*DIRECTIONS*
Could you find every line in the records below that contains the word "computer" and copy it?

Collected data
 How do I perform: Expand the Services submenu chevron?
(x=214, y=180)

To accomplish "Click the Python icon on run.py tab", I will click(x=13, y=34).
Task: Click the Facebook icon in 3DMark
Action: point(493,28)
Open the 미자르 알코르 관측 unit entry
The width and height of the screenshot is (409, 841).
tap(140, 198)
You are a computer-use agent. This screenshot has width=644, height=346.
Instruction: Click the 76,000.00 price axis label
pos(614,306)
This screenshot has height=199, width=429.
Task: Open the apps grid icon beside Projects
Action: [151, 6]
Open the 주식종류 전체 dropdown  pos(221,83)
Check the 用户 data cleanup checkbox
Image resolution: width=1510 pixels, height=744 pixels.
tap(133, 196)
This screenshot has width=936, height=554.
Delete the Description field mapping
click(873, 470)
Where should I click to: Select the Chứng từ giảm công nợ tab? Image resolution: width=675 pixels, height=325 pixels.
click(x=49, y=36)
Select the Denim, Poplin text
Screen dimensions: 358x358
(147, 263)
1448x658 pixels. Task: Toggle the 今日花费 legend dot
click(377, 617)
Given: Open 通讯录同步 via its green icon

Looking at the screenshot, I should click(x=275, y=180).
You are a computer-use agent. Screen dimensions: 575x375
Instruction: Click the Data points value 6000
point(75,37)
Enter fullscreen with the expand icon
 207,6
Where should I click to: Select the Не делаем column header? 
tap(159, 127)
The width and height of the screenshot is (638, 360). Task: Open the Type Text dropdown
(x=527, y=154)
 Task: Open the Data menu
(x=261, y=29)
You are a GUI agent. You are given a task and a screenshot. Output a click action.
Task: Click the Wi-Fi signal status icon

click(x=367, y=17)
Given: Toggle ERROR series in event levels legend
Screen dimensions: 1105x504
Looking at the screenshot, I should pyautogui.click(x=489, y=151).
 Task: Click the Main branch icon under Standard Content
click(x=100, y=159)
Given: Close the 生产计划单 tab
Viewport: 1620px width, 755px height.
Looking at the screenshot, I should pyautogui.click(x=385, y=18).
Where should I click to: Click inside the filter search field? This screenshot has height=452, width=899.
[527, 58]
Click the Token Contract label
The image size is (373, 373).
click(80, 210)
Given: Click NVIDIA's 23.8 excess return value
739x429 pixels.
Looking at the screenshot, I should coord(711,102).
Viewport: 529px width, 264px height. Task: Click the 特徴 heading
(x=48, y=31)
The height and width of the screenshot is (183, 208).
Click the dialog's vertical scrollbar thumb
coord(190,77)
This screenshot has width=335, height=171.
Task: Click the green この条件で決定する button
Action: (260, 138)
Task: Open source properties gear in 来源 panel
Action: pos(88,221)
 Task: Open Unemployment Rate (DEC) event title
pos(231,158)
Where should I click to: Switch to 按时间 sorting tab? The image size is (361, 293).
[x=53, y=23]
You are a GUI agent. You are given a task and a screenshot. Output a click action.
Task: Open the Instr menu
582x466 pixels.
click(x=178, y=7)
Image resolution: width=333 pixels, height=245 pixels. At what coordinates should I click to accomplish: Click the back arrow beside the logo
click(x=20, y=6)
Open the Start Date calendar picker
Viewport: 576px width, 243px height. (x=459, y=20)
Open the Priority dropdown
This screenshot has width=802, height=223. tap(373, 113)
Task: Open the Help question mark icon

*YOUR RESPONSE*
You are a computer-use agent. This screenshot has width=644, height=346.
You are a computer-use agent. Screen dimensions: 575x375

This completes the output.